The best advice I get from that experience was:

  • Your code should be readable as a book:
    There should be an index page and every package/component should be organized for readability.
  • Response times bigger than 500ms are wasted money.
  • You need eyes in your running code:
    Logging and monitoring tools are a must.
  • Usage of worker pool:
    Database connections are scarce so you need to define users limit per instance per database connection stream.
  • Always stress test before going live.

The good

So far I enjoyed being productive using Go. The API stability promise is a real deal. Never did have issues after updating versions locally or in cloud instances. That is real developer experience and I miss it so much right now working with React Native (yeah-yeah I know mobile development is another beast).

Another easy task was CI integration. Magic is hidden in Docker (written in Go too), just pull an image and you are ready to develop locally trusting your code would behave the same when deployed. I spent a lot of time writing the simplest Docker image possible to handle most of my projects needs and was a knowledge journey because I learned more about linux distros and bare metal stuff.
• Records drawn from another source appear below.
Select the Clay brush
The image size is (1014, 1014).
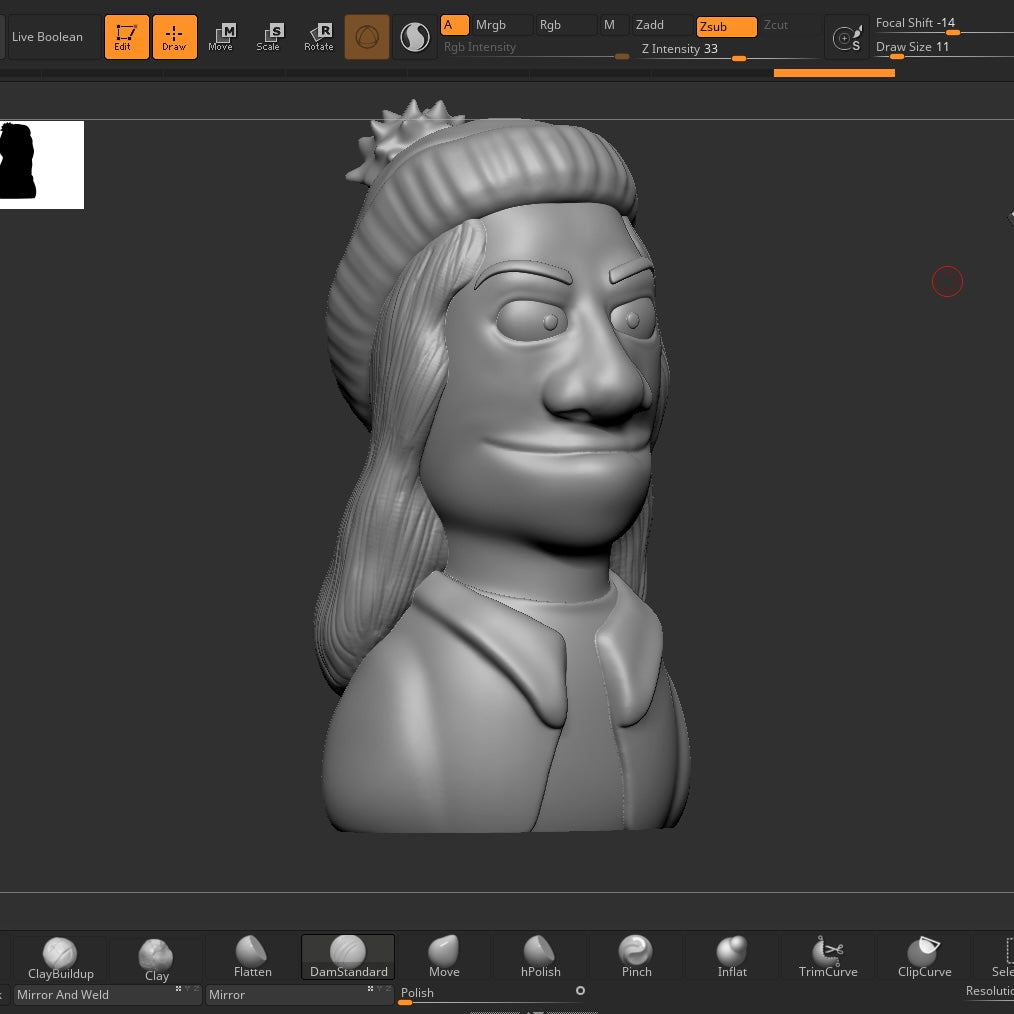[156, 957]
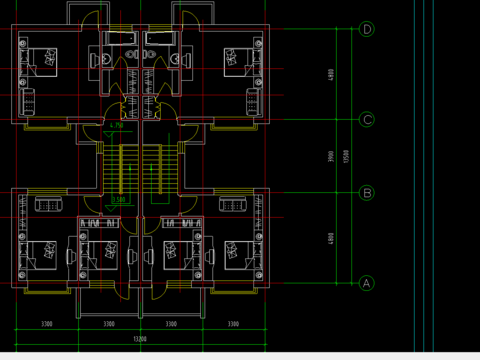Pick the axis bubble labeled B

[x=367, y=193]
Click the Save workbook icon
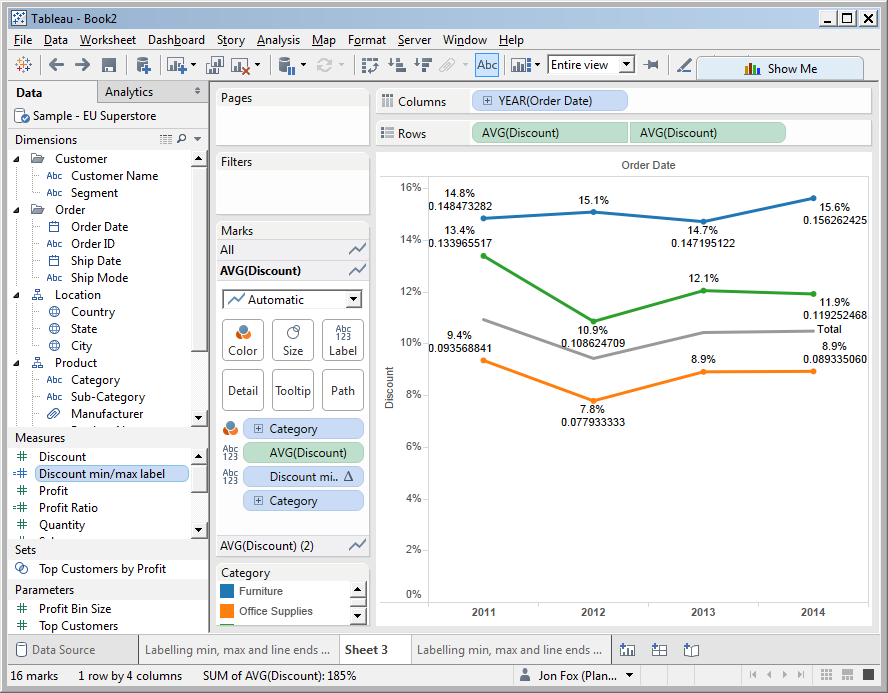Viewport: 888px width, 693px height. pyautogui.click(x=110, y=65)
Another good point was writing tests for almost all levels of testing, from doing TDD to having implementation tests and some stress + load tests. I was coverage-sick at the time because I wanted almost 100% coverage when possible - mostly because they are easier to code.
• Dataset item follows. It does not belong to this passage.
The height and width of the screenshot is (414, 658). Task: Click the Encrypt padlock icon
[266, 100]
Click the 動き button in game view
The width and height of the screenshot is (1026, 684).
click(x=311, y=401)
And because Go files are easy to read I was confident forking libraries. Sometimes I just copied the helper parts into my codebase because some abstractions I previously made already covered my needs. Because a little copy is better than a little dependency.

The bad

It's impossible to live without trade-offs and Go has it's weaknesses too. You can be fooled trying to apply MVC everywhere or just copying other popular languages. Happened a lot with java developers trying to handle all possible cases with large interfaces or making a lot of directories to imitate java reverse domain dir structure. If you are starting I recommend you Go kit. It has a lot of info about what you need for a micro-service (or elegant monolith).
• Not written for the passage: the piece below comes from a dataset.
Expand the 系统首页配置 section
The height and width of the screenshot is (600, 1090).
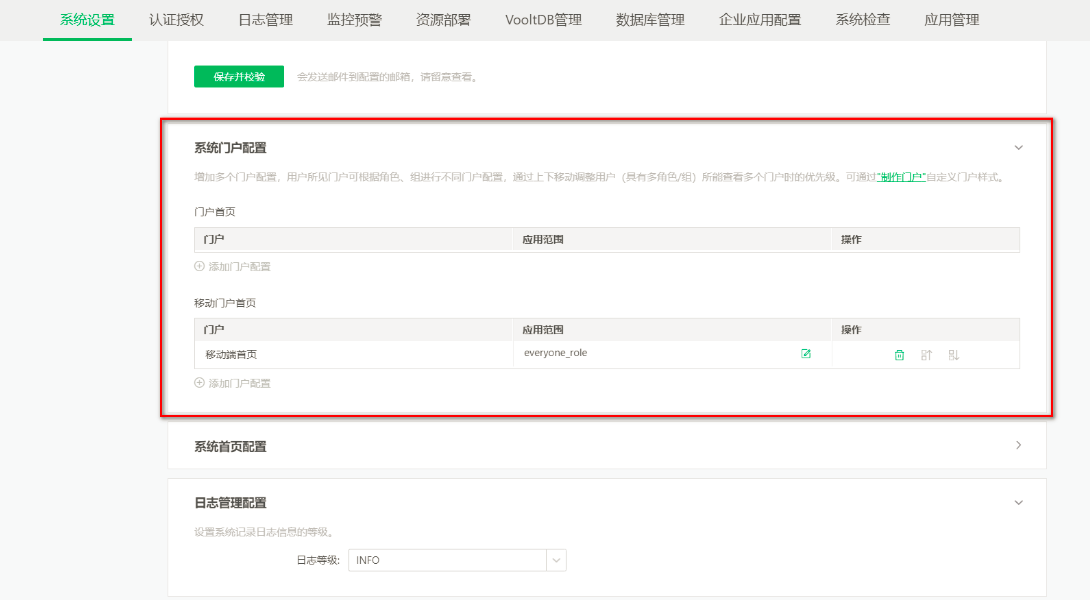[1018, 445]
Because Go is too verbose you can feel tired after reading a package logic because file size is different than real logic and you may feel the impulse to abstract that package. So you end up with a lot of boilerplate code - a lot of error checking.

Third party integration can be a pain in the ass if you need something from MS. I remember spending a lot of time trying to fix a package for excel files read and write. And finished result was lacking because reverse engineering is hard. And in the end, there was not a functional outcome because reverse engineering can get really hard.

Don't ever try Revel. I don't want to be harsh to the people working on it but is not good for any project in the medium and long run. There is a lot of info and discussion about why is considered harmful so you are warned!

Vendoring was hard at the start because only go get was around to handle third party packages. After a while glide arouse to handle that problem and just after a lot of discussion, the core team added go modules to handle code dependency between large code bases. I can say it was difficult but after go modules was implemented it's easier.

Final thoughts

I still recommend Go for a well defined set of products. If you are a startup you can have fast POC to MVP times - I suggest an expert Go developer guiding a junior team. Or if you need to handle high concurrency and don't know another language, it can be easier to do with Go, but after a year or two change to another language. For example discord started with Go and after they hit performance limits they did rewrites using Rust.

Is possible to built nice CLI tools too, cobra excels at it. I see a lot of new tools made with Go frequently. I myself created some CLI tools for experimental purposes.

Go did help me reach communities and get to know interesting people that besides doing Go were passionate about learning new stuff. Some of them were already learning Rust and Elixir at the time so I was curious and asked them a lot too. I hope this post motivates you to keep learning and growing your skill set as Go motivated me to do the same.